La desilusión suele ser una respuesta emocional a nuestro fracaso, o al de otros, por no lograr que un deseo, una esperanza, un sueño o una meta se conviertan en realidad. Esto puede llevar a perder la fe en alguien en quien confiábamos, e incluso en una persona que amamos.
El evangelio de Juan nos dice que Jesús amaba a Marta, a su hermana María, y a Lázaro, el hermano de ellas. Por esto, no sintieron la necesidad de decir al Señor algo más que “el que amas está enfermo” (Jn 11.3). Su expectativa era que tan pronto Jesús oyera esto, Él vendría para sanar a su hermano. Sin embargo, Jesús no se puso en marcha sino hasta dos días después.
Cuando llegó, Marta salió a su encuentro y le dijo: “Señor, si hubieses estado aquí, mi hermano no habría muerto” (v. 21). Había tenido la esperanza de que Él viniera de inmediato, para salvar la vida de Lázaro.

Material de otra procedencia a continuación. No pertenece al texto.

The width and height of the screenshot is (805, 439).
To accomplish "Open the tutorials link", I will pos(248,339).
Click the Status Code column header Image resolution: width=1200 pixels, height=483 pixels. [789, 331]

Ella no veía el propósito del Señor, que era el de hacer un milagro más grande.
Dios tiene razones para dejar que suframos decepciones. Él podría evitarlas, pero quiere mostrarnos su propósito. Su deseo es que confiemos, creamos y dejemos que nuestras circunstancias lo glorifiquen a Él (vv. 4, 25).
Cuando lleguen las desilusiones, ¿quedará usted paralizado y desorientando en cuanto a los planes de Dios para su vida? ¿O estará abierto a lo que el Señor quiere enseñarle, y ansioso por entender el propósito de Él, y su lección en esas situaciones? La respuesta correcta es simplemente confiar en Él.